Professor Mark Woolhouse OBE is a University of Edinburgh professor of infectious disease epidemiology and member of the Scientific Pandemic Influenza Group on Behaviours that advises the government. He told the Express that “lockdown was a panic measure” and that he believes “history will say trying to control [COVID-19] through lockdown was a monumental mistake on a global scale” and “the cure was worse than the disease.”

“I never want to see [a] national lockdown again. It was always a temporary measure that simply delayed the stage of the epidemic we see now. It was never going to change anything fundamentally, however low we drove down the number of cases, and now we know more about the virus and how to track it we should not be in this position again,” Woolhouse said.

“We absolutely should never return to a position where children cannot play or go to school,” he continued.

“I believe the harm lockdown is doing to our education, health care access, and broader aspects of our economy and society will turn out to be at least as great as the harm done by [COVID-19].”

In July, U.S. Centers for Disease Control & Prevention (CDC) director Dr.
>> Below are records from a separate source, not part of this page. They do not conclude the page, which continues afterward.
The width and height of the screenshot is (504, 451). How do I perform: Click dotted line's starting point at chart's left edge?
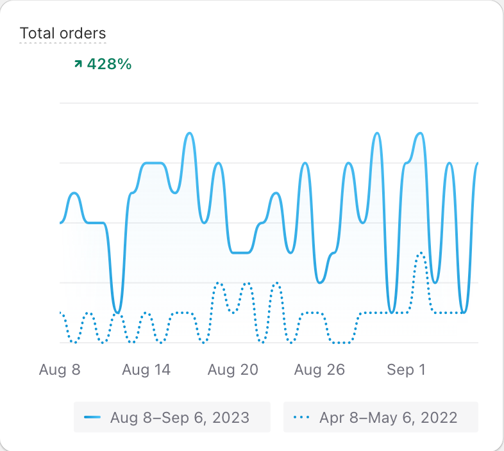(60, 313)
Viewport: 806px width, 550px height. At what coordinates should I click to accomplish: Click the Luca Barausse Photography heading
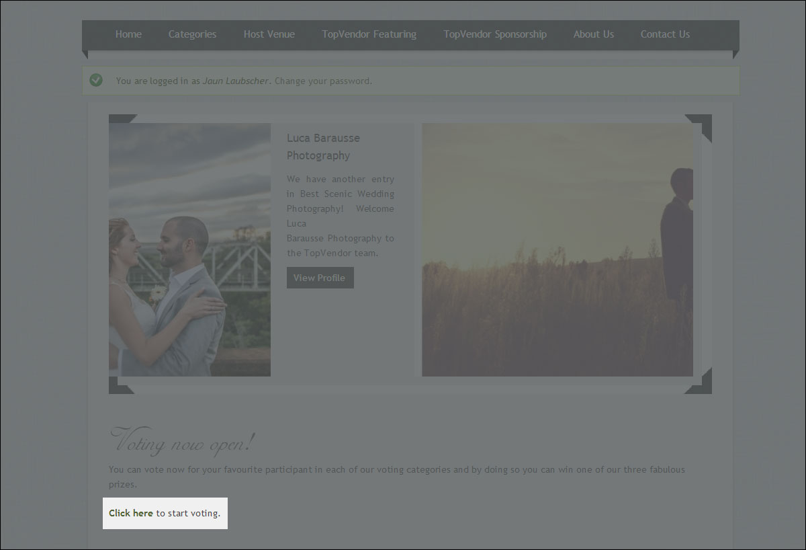pos(323,147)
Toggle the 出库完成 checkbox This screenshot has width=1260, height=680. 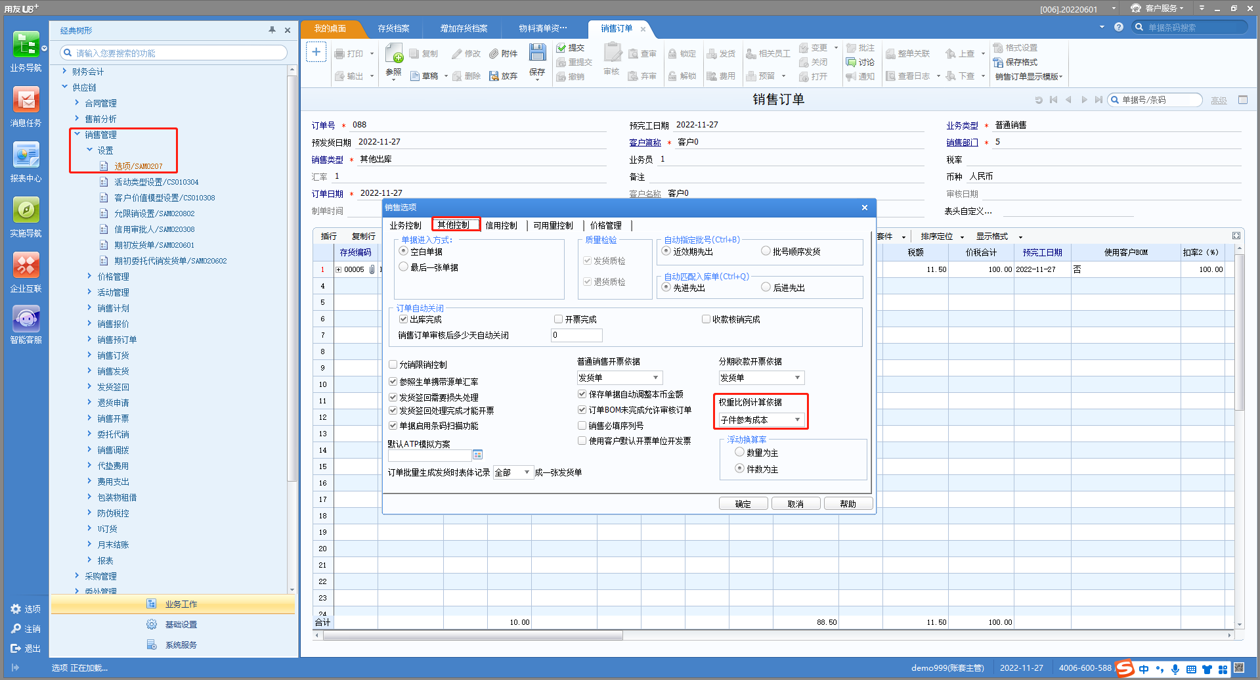[403, 319]
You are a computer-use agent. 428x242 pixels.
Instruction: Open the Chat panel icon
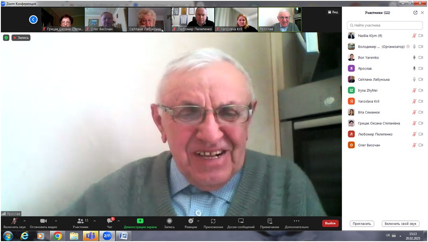coord(110,221)
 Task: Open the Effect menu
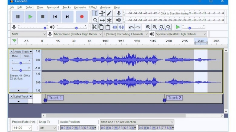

Robert Redfield warned that deaths from suicides and drug overdoses were exceeding deaths associated with the coronavirus.

As far back as April, a professor of cancer at King's College London warned that disruption caused to medical services will lead to a greater number of excess cancer deaths in the next five years than the number of people who will die from the coronavirus. 

Data on coronavirus cases and associated deaths from Sweden suggest that the country’s oft-derided approach of not locking down may have paid off in the long run. Sweden never shut down its schools or economy and did not restrict individual freedoms to nearly the degree seen in the United States and much of Europe.

A study published in July by the U.S.-based Heritage Foundation analyzed responses to the coronavirus crisis employed by 10 different countries and found that draconian lockdowns of the type adopted in many American states are less effective at combating COVID-19 than strategies more narrowly targeted at those most in danger.